E. granulosus has a worldwide distribution. E. multilocularis, causes multilocular alveolar lesions that are locally invasive. E. vogeli causes polycystic hydatid disease.[1] The definitive hosts are canines that pass eggs in their faeces. After the ingestion of eggs, cysts develop in the intermediate hosts–sheep, cattle, humans, goats.

The adult E. granulosus has three proglottids and the gravid proglottid splits to release eggs. After humans ingest the eggs, embryos penetrate the intestinal mucosa and are carried most commonly to the liver and lungs. Larvae of E. granulosus develop into fluid-filled unilocular hydatid cysts that consist of an external membrane and an inner germinal layer. Daughter cysts develop from the inner aspect of the germinal layer, as do germinating cystic structures called brood capsules.

Hydatid cysts are usually asymptomatic. As the cysts grow within the liver, they begin to cause low-grade fever, pain, tender hepatomegaly (usually affecting the right lobe), and eosinophilia.
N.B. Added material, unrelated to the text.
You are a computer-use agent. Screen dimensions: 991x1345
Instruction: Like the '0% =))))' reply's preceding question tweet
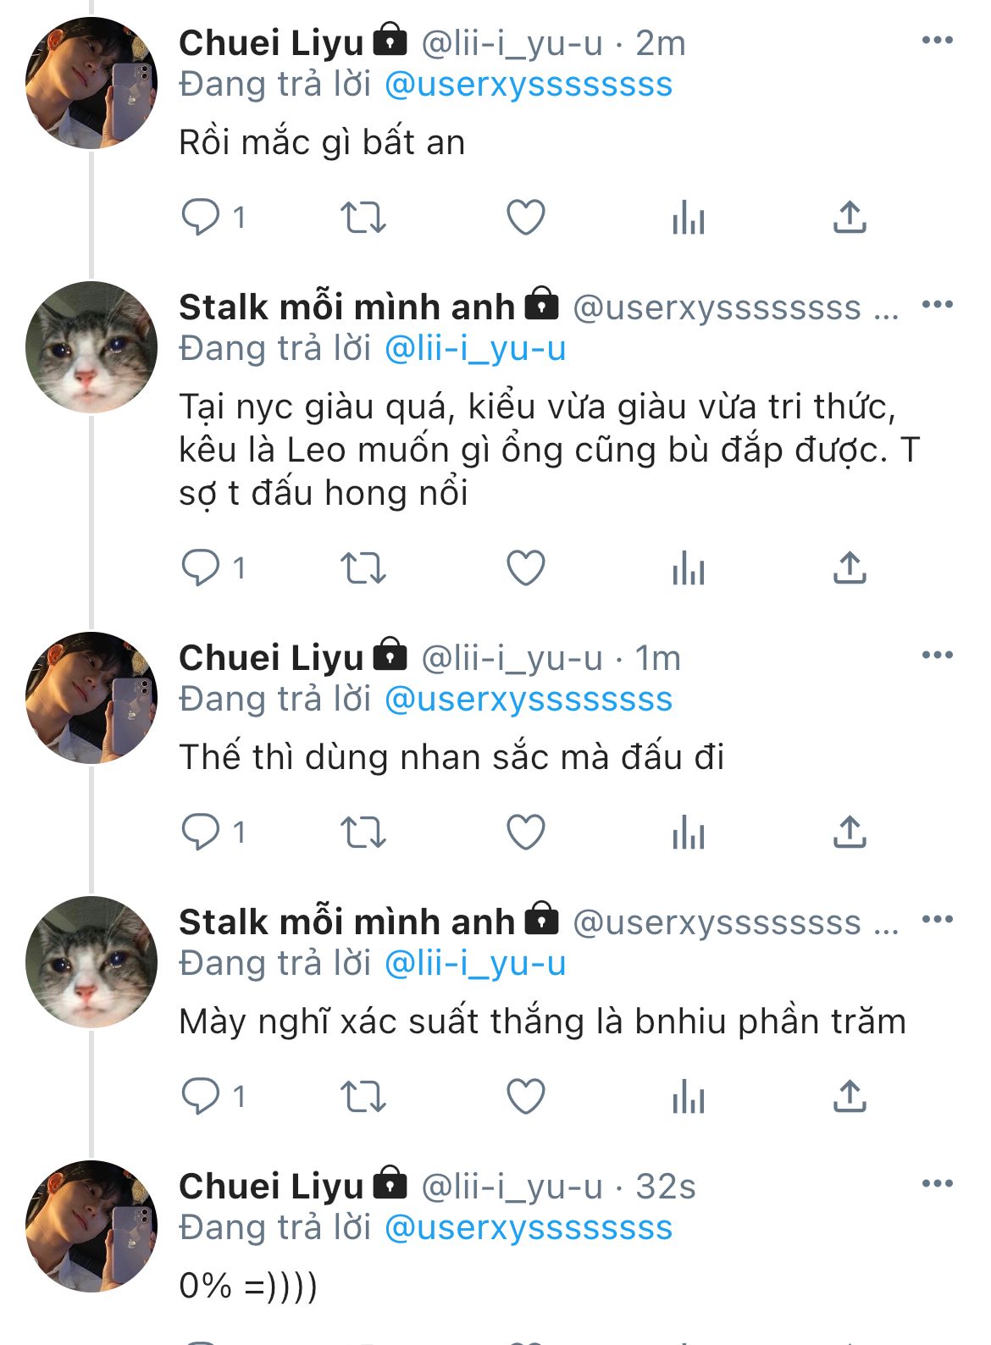pyautogui.click(x=525, y=1097)
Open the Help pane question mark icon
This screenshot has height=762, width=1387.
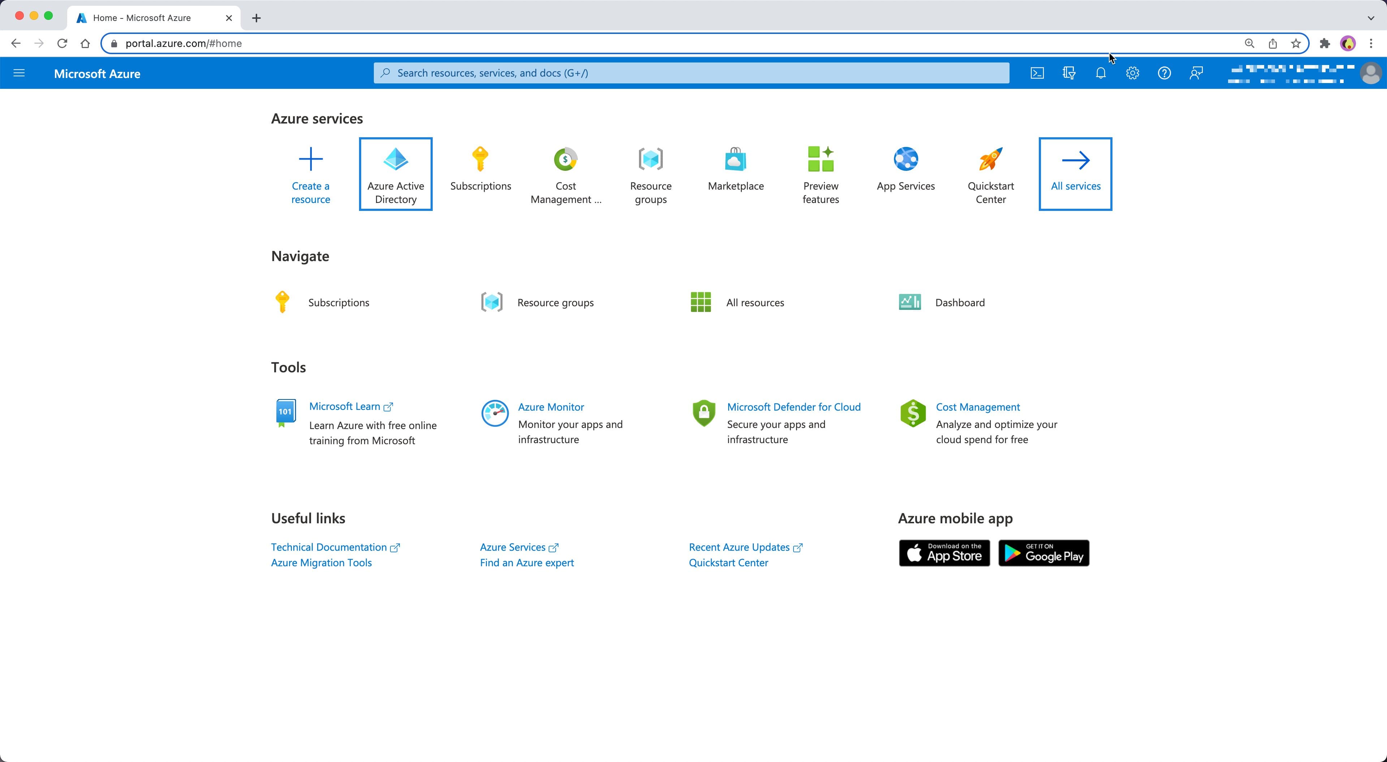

Compression of a bile duct or leakage of cyst fluid into the biliary tree may mimic recurrent cholelithiasis, and biliary obstruction can result in jaundice. Rupture of hydatid cysts, which can occur spontaneously or at surgery, may lead to multifocal dissemination of protoscolices, which can form additional cysts. More extensive rupture into the peritoneum or lungs may lead to a life-threatening anaphylactic reaction to the cyst contents.[2]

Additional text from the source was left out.